Laut Abid Qaiyum Suleri vom Sustainable Development Policy Institute, einer unabhängigen Denkfabrik in Islamabad, kann der Zwischenhandel nicht einfach obsolet gemacht werden. Er hält es aber für notwendig, „seine Rolle zu institutionalisieren“. Vor allem fordert er Vorschriften über die Höhe von Provisionspreisen.
Extremwetter
Die Klimakrise verschärft die landwirtschaftlichen Probleme. Übermäßiger Regen, verheerende Dürren und zunehmende Hitze treffen die Menschen hart.
2022 sorgten Überschwemmungen für internationale Schlagzeilen, als ein Drittel des Landes überflutet wurde.

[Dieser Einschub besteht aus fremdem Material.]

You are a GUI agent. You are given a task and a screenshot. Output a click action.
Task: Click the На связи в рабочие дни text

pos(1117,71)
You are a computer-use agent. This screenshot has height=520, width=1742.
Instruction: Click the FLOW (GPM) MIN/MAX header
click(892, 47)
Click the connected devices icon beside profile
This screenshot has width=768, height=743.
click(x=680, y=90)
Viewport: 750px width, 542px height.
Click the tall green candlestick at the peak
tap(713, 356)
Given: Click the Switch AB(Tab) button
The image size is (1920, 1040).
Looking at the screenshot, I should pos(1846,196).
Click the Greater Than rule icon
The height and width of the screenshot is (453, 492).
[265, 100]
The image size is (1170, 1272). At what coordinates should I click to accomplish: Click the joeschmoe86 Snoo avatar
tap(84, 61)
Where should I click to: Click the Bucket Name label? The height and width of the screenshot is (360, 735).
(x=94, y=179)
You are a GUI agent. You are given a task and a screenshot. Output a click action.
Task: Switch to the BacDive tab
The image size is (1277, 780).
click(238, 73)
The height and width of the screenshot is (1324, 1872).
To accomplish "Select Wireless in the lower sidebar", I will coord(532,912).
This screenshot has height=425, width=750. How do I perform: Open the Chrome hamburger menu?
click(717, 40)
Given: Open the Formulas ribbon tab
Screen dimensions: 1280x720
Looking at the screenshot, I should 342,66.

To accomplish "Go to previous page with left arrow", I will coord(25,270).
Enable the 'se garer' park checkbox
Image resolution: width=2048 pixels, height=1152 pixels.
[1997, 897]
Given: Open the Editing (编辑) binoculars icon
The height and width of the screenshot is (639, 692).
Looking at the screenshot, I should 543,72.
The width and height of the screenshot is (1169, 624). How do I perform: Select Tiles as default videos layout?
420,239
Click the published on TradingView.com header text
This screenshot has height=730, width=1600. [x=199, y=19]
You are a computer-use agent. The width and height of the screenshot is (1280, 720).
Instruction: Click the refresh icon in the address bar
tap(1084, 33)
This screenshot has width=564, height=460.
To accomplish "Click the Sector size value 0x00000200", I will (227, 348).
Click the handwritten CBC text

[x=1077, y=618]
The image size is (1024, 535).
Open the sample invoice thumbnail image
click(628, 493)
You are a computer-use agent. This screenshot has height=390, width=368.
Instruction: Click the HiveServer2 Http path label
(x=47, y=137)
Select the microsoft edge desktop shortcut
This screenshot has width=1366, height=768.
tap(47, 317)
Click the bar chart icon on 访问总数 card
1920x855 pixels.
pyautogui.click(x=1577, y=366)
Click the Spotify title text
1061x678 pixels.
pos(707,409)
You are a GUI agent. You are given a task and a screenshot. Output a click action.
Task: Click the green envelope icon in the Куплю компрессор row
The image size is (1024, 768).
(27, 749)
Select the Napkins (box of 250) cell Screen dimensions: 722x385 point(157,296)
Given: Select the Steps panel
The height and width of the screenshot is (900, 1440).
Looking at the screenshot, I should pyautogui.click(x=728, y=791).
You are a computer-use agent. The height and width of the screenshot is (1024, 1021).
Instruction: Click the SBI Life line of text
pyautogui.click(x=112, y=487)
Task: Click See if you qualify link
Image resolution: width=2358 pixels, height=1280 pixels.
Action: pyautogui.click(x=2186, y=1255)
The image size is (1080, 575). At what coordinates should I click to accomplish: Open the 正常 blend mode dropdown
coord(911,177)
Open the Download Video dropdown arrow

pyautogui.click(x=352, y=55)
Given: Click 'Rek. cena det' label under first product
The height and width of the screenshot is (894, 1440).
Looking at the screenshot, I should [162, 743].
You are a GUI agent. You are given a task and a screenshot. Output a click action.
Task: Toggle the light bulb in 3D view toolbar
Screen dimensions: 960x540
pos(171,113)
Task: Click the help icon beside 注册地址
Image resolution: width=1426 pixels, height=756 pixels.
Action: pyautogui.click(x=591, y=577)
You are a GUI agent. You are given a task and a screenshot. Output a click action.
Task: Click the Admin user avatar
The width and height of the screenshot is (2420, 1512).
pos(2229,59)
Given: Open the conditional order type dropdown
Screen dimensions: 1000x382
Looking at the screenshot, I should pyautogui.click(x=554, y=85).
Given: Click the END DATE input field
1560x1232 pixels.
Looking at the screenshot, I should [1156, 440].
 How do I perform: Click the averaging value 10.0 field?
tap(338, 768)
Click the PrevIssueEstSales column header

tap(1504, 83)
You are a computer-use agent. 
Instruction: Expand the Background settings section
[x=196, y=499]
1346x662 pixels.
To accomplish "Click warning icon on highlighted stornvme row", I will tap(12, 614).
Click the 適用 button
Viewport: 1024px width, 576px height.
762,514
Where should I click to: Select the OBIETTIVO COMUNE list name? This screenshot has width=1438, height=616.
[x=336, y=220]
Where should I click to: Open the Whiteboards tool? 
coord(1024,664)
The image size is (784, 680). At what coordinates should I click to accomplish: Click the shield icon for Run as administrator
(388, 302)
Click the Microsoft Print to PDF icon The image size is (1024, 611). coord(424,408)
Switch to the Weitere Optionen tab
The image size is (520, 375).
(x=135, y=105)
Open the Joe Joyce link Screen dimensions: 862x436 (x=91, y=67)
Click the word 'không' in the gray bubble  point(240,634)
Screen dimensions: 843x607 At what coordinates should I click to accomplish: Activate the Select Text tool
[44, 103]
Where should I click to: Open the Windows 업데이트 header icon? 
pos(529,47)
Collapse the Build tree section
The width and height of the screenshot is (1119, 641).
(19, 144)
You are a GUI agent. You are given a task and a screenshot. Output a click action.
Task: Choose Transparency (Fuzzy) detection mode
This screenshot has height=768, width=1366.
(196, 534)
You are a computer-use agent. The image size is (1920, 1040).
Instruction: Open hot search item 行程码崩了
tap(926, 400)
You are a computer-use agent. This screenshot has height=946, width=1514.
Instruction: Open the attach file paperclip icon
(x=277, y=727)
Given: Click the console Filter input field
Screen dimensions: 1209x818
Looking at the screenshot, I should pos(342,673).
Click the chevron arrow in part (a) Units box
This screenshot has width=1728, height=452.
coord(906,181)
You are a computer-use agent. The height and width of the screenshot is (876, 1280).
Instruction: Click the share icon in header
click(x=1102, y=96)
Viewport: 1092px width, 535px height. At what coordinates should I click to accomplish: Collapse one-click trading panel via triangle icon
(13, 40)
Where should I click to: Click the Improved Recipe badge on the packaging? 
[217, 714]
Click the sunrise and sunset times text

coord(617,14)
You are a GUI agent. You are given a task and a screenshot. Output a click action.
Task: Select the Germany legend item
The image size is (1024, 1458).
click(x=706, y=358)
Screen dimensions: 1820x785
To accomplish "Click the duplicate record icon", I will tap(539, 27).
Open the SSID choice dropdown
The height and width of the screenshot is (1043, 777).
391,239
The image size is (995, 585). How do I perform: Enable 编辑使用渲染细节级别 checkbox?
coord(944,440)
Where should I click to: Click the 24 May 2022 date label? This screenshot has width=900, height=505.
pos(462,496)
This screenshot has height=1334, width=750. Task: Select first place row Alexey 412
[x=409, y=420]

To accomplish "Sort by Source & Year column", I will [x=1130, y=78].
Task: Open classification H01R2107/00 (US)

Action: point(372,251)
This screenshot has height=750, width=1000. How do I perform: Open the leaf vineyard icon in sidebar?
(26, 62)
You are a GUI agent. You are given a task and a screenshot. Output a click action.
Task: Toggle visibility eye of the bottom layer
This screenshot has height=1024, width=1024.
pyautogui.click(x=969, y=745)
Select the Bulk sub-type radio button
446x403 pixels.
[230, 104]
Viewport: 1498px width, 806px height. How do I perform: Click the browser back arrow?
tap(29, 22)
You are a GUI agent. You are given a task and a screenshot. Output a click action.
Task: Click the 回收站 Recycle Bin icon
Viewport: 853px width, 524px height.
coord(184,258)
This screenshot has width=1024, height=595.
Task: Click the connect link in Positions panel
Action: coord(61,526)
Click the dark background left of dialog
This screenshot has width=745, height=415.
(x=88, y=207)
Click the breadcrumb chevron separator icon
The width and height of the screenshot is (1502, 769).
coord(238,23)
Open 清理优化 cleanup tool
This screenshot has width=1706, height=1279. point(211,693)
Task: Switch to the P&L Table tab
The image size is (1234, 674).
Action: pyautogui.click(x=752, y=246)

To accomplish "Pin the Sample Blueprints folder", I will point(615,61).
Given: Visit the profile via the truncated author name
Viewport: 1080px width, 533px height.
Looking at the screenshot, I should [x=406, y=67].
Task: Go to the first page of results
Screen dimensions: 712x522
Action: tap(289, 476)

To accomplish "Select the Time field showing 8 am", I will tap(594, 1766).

In einem UN-Lagebericht von 2023 hieß es: „Die Überschwemmungen zerstörten landesweit kritische Infrastrukturen – Kliniken und Gesundheitszentren, Schulen, Wasser- und Sanitäreinrichtungen, Bewässerungssysteme, Straßen, Brücken und Regierungsgebäude lagen in Trümmern.“ Natürlich sind solche Schäden dort besonders schmerzlich, wo die Infrastruktur ohnehin schlecht war.
Große Katastrophen werden international wahrgenommen, aber auch die täglichen Folgen der Klimakrise – Ernteverluste, Wasserstress und geringere Viehbestände – tun weh. Unbeständige Wettermuster führen zudem dazu, dass sich die Anbausaison verändert. Laut Pakistans Nationalem Klimaanpassungsplan für 2023 wirkt sich all das auf die Grundnahrungsmittelproduktion aus. Die Ernährungssicherheit des Landes ist somit gefährdet.
Der Klimawandel macht die Verbesserung der ländlichen Infrastruktur noch dringlicher. Fachleute betonen, klimagerechte Landwirtschaft könne von GIS-Kartierung, Drohnen und Sensortechnik profitieren. Andererseits wären auch Frühwarnsysteme gut. Leider ist die Internetversorgung auf dem Land in Pakistan schlecht. Das steht Hightechlösungen im Weg. Oft ist es unmöglich, kleinbäuerliche Betriebe über sinnvolle Lösungen zu informieren.
Experten wie Bhandara fordern zu Recht Multi-Stakeholder-Ansätze, um die ländliche Infrastruktur zu verbessern. „Wir müssen die Regierung, den Privatsektor, die Zivilgesellschaft, bäuerliche Familien und gewöhnliche Leute an einen Tisch bringen“, sagt er.
Imran Mukhtar ist Journalist und lebt in Islamabad.